Dear ext4 devs,
Today I hit a situation where seemingly blocks did not get written to
disk. I've narrowed it down to the following test case.
Running Fedora Core 12 with kernel 2.6.31.9-174.fc12.x86_64, both on an
i7 920 and a Core2 Q6600, I executed the following steps:
- create a file
- with kernel async i/o, write a 512kb (haven't tried other sizes) block
to an offset >4GB, effectively creating a large sparse file
- again with async i/o, write a 512kb block to an offset smaller than
the previous write, but >4GB
- wait for the kernel async i/o to tell you the writes have succeeded
Now, looking at the file, the second write never seems to have happened.
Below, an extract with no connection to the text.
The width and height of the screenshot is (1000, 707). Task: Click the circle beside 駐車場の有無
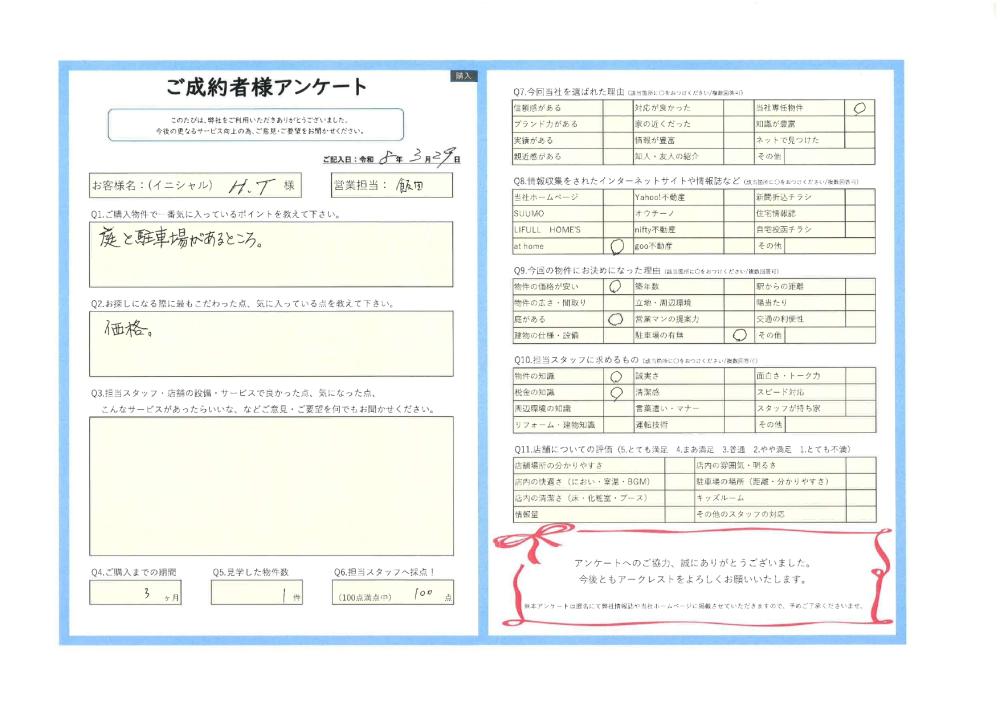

When doing this on the same machines on ext3, the behavior is as expected.
As far as I can tell (from the bigger program that triggered this), all
writes >4GB but < EOF to a sparse file with async i/o aren't executed.
When creating a large file first (i.e., with dd), everything does work
as expected.
Attached is some C code that triggers this bug for me.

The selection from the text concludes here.